Philosophy of Biology

Philosophy of Biology

Philosophy of Biology


Perhaps because of it implications for our understanding of human nature, recent philosophy of biology has seen what might be the most dramatic work in the philosophies of the "special" sciences. This drama has centered on evolutionary theory, and in the second edition of this textbook, Elliott Sober introduces the reader to the most important issues of these developments. With a rare combination of technical sophistication and clarity of expression, Sober engages both the higher level of theory and the direct implications for such controversial issues as creationism, teleology, nature versus nurture, and sociobiology. Above all, the reader will gain from this book a firm grasp of the structure of evolutionary theory, the evidence for it, and the scope of its explanatory significance.


This book concentrates on philosophical problems raised by the theory of evolution. Chapter 1 describes some of the main features of that theory. What is evolution? What are the principal elements of the theory that Charles Darwin proposed and that subsequent biology has elaborated? How is evolutionary biology divided into subdisciplines? How is evolutionary theory related to the rest of biology and to the subject matter of physics?

After this preliminary chapter (some of whose themes are taken up later), the book is divided into three unequal parts. The first concerns the threat from without. Creationists have challenged the theory of evolution by natural selection and have defended the idea that at least some important evolutionary events are due to intelligent design. My treatment of creationism is not a detailed empirical defense of evolutionary theory. Rather, I am interested in the logic of both the creationist argument and Darwin's theory. I also discuss an issue of general significance in the philosophy of science: What makes a hypothesis scientific? Creationists have used answers to this question as clubs against evolutionary theory; evolutionists have reciprocated by attempting to show that "scientific creationism" is a contradiction in terms. In light of all this combat, the difference between science and nonscience is worth examining with more care.

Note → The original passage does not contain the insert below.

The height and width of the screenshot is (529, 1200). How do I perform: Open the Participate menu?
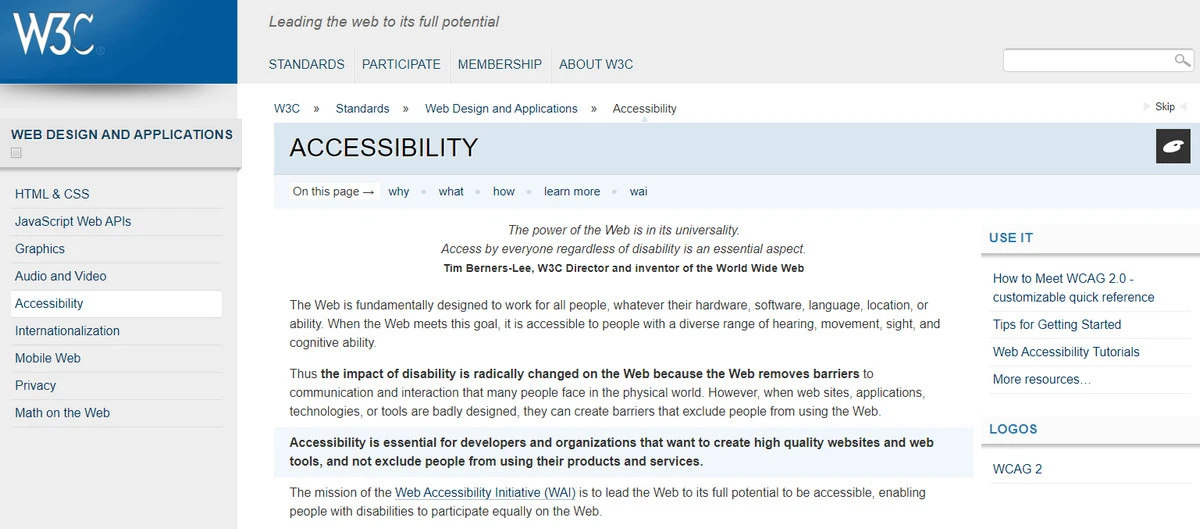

The second and largest portion of the book concerns philosophical issues that are internal to evolutionary biology: The debates I address here involve turmoil within. Chapter 3 is a preliminary to this set of biological issues. The theory of natural selection is fundamental to evolutionary biology, and the concept of fitness is central to that theory. Therefore, we must understand what fitness is. We also must see how it makes use of the concept of probability. And we must examine why the concept of fitness is useful in constructing evolutionary explanations.

Chapter 4 explores a fascinating debate that has enlivened evolutionary theory ever since Darwin. It centers on the issue of the units of selection. Does natural selection cause characteristics to evolve because they are good for the species, good for the individual organism, or good for the genes? An important part of this problem concerns the issue of evolutionary altruism. An altruistic characteristic is deleterious to the individual possessing it, though beneficial to the group in which it occurs. Is altruism an outcome of the evolutionary process, or does evolution give rise to selfishness and nothing else?